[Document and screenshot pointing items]
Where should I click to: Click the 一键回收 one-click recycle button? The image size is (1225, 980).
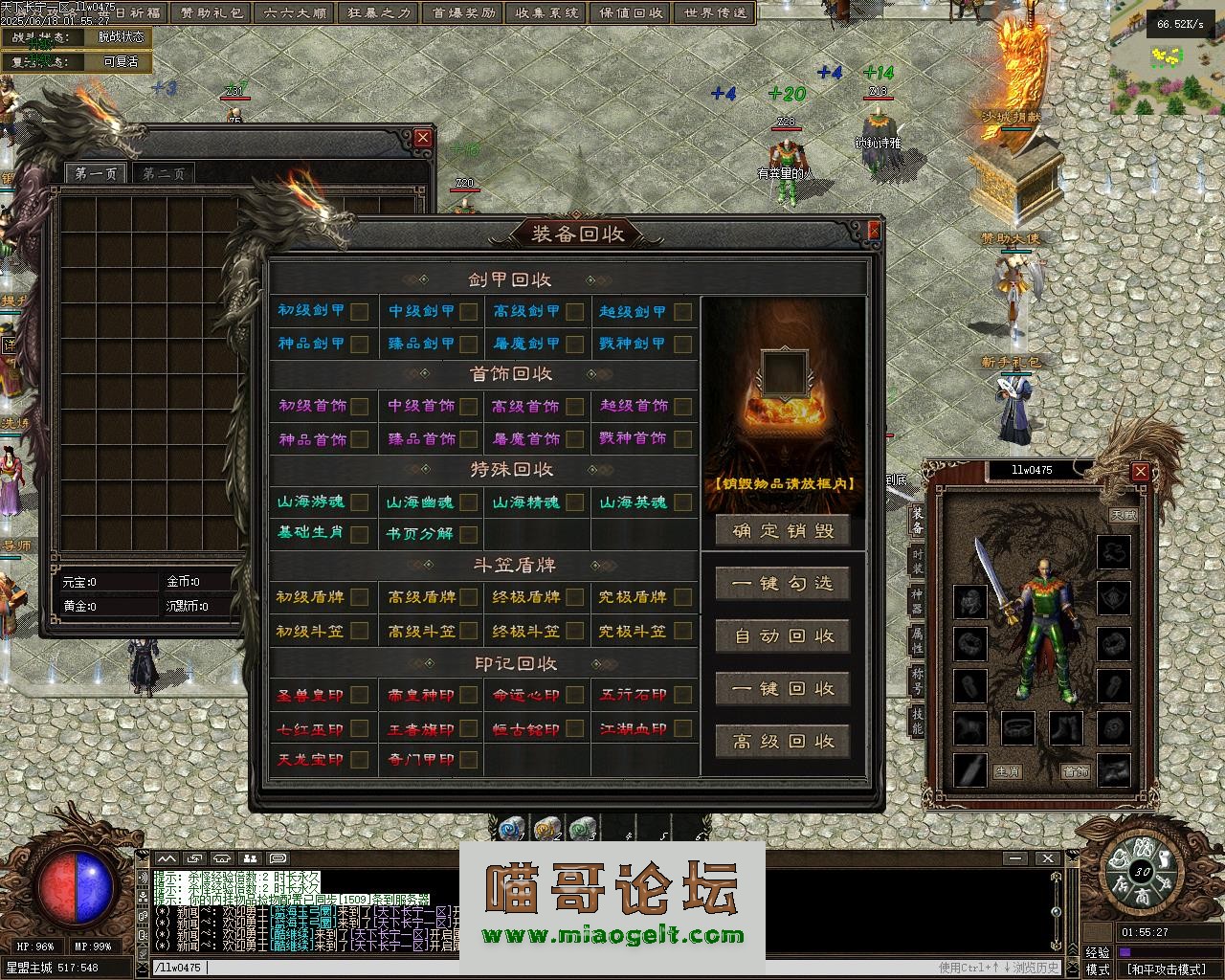tap(783, 689)
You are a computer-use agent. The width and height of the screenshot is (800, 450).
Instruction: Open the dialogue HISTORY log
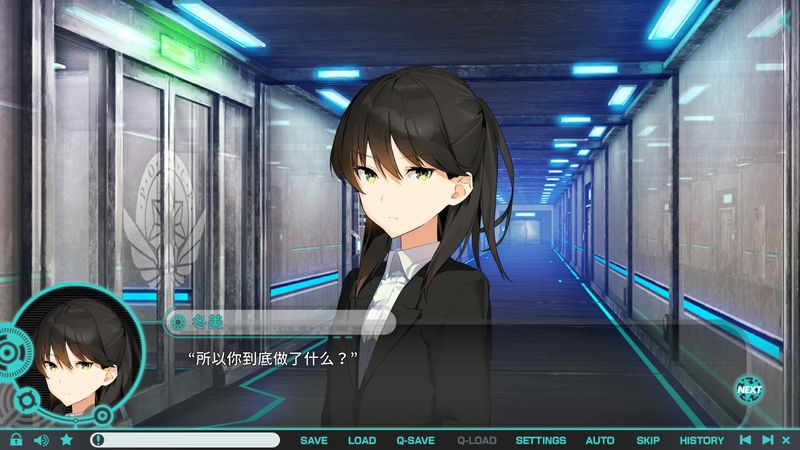click(702, 440)
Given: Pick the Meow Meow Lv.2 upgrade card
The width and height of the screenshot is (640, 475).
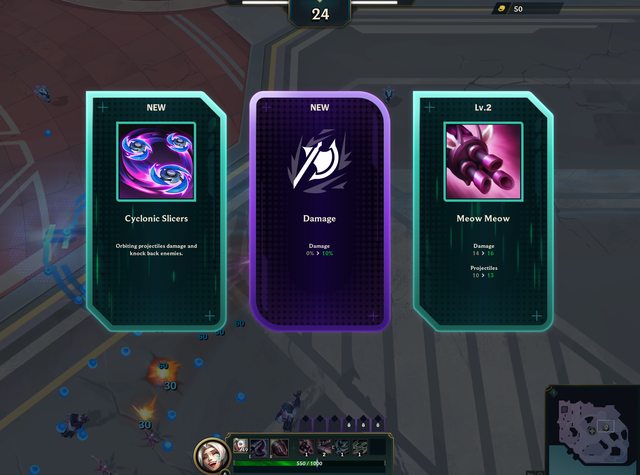Looking at the screenshot, I should (x=482, y=210).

◆ WHAT THE TASK ASKS
Please output the lines from the one containing "You are a computer-use" through the end of the items as a numbered list, skipping blank lines. Leave the pictures out.

◆ IN RESPONSE
1. You are a computer-use agent. The width and height of the screenshot is (800, 450).
2. Instruction: Open the dialogue HISTORY log
3. click(702, 440)
4. Given: Pick the Meow Meow Lv.2 upgrade card
5. The width and height of the screenshot is (640, 475).
6. Looking at the screenshot, I should (x=482, y=210).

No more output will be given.